Gay fruit flies? Really?
Yes really. In fruit flies, there is a gene (the fru gene) that influences the mating behaviours of males. Flies that are genetically engineered to have a faulty fru gene, show no interest in mating with females. Normal male fruit flies tap the abdomen of a female to get a whiff of her sex pheromones before pursuing her to mate. In contrast, males with a mutant version of the fru gene show no interest in females; instead, they set off in vigorous pursuit of other males.
The neurons that express the fruitless (fru) gene “basically govern the whole aspect of male sexual behavior,” explains neurogenetics professor Daisuke Yamamoto, who conducted the study with postdoctoral fellow Soh Kohatsu at Tohoku University.
He optically stimulated neurons in a region of the fruit fly brain known to control courtship decision-making. The fruit flies were shown spots of white light flashing across a screen that represented walking females.
Normal fruit flies courted the spots only after priming with pheromones, but mutant males did not need pheromone priming or direct brain stimulation. The mutant fruit flies immediately followed the moving light spots and vibrated their wings in courtship.
However, only mutant males reared in groups displayed this behaviour. “We found that this kind of visually induced courtship behavior in the fru mutant males was blocked by isolating them right after their emergence from the pupa,” says Yamamoto. The males reared by themselves did not react to the light spots, he says.
Two Tohoku University scientists have discovered that homosexual behavior in certain groups of male fruit flies can be altered by their environment.

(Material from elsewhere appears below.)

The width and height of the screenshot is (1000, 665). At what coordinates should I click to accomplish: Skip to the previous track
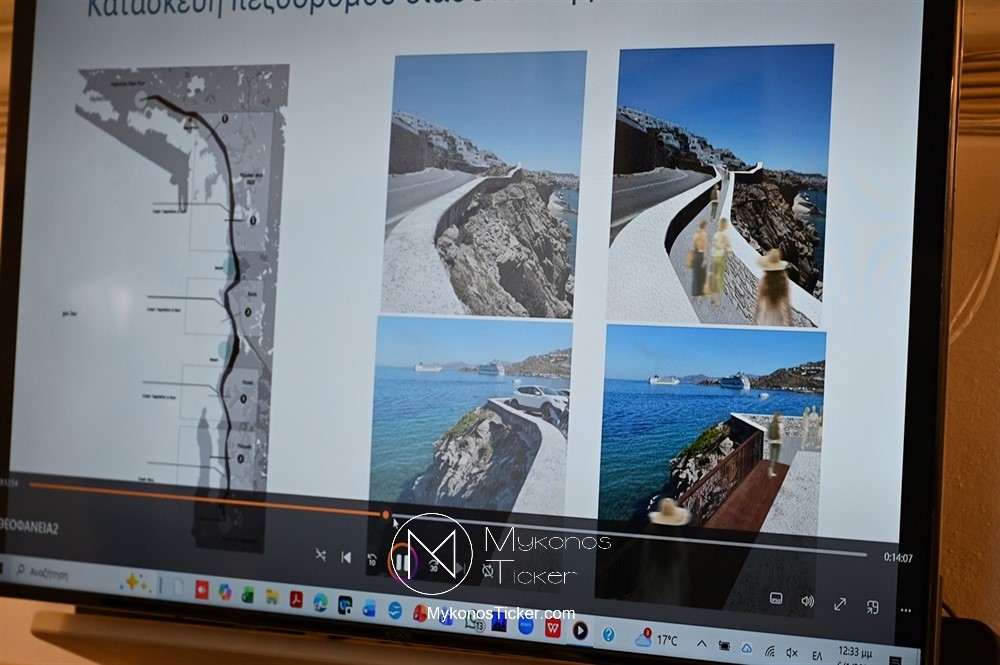pyautogui.click(x=346, y=557)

Specifically, they have shown that the sexual preferences of male fruit flies with a mutant version of the fru gene can vary depending on whether the flies are reared in groups or alone.
Yamamoto admits he was “terribly surprised” by the results, because he had previously never doubted that male-to-male courtship in fru mutant males was “solely genetically programmed”. It appears that social interaction activates neurons that make mutant males hypersensitive to visual stimuli, overcoming their genetic predisposition to homosexuality.
While Yamamoto is cautious about drawing conclusions on human sexual orientation from studies of fruit flies, he believes some aspects of sexual orientation in humans could have a similar mechanistic basis to that of flies. “Our study offers a conceptual basis to explain how nature and nurture interact in shaping human sexual orientation,” he says.